Umana recalls the time as one “of relative calm,” with talk consisting largely of the trade advantages of China’s entry into the World Trade Organization.
Now that the crisis involving the recent standoff has abated, Umana thinks there’s “not a need to take additional steps” to manage the company’s “worst-case risk,” a total disruption of its supply chain in China.
But conflicts that fall short of full-blown international crises also pose risks for the company, he notes.
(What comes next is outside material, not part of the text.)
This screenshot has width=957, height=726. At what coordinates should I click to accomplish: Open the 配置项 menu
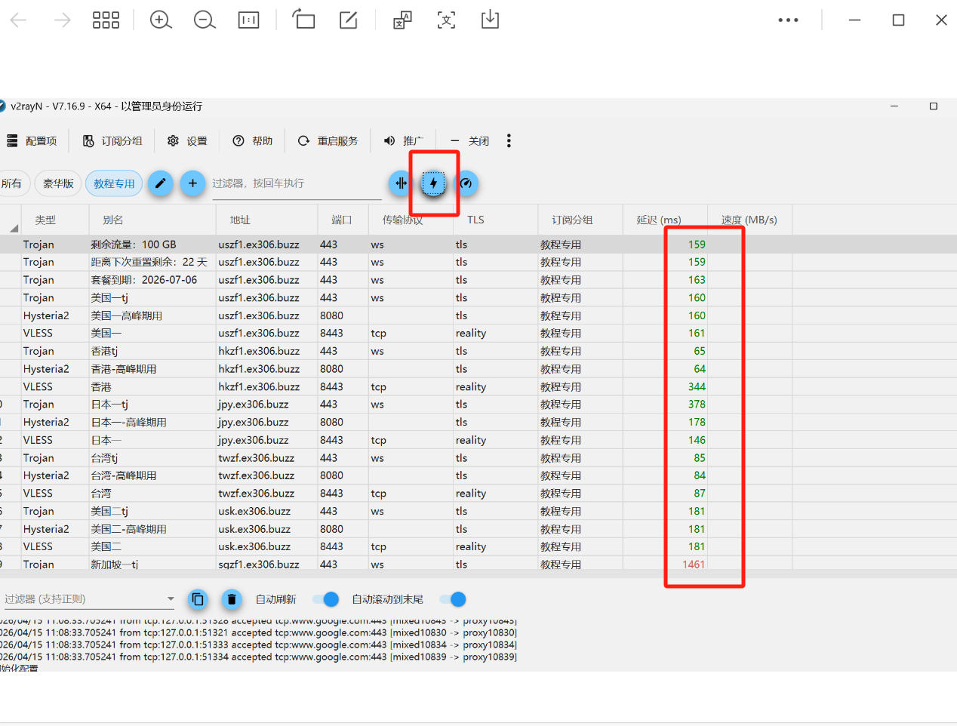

At the same time, he adds, a large-scale crisis may have little effect on a company with operations outside the center of the conflict.
“There could be political uprisings in a province that could involve just one supplier or two,” he says.
Conversely, in his previous position as CFO of the optoelectronics unit of PerkinElmer, a Wellesley, Mass. high-technology manufacturer, Umana found that the company’s Indonesian facilities were unaffected by the country’s widely publicized unrest in 1997.
That’s because PerkinElmer’s Indonesian facilities were in Batam, rather than in strife-torn Djakarta, he notes.
Umana says his interest in risk management is part of his overall focus on operational matters—a departure from traditional CFO concerns like mergers and acquisitions and treasury functions.
“I never wanted to be the traditional finance guy that came out of the audit department,” he adds.
Instead, Umana says, he tends to focus on “delivery systems, productivity measures, the unique users on our Web site.”
Out of this set of concerns, he’s developed “a more preventative approach” than financial officers often have. You “try to get [a risk] off the plate before it hits you in the head,” he adds.
That’s why he’s continuing to keep his eye on developments in China.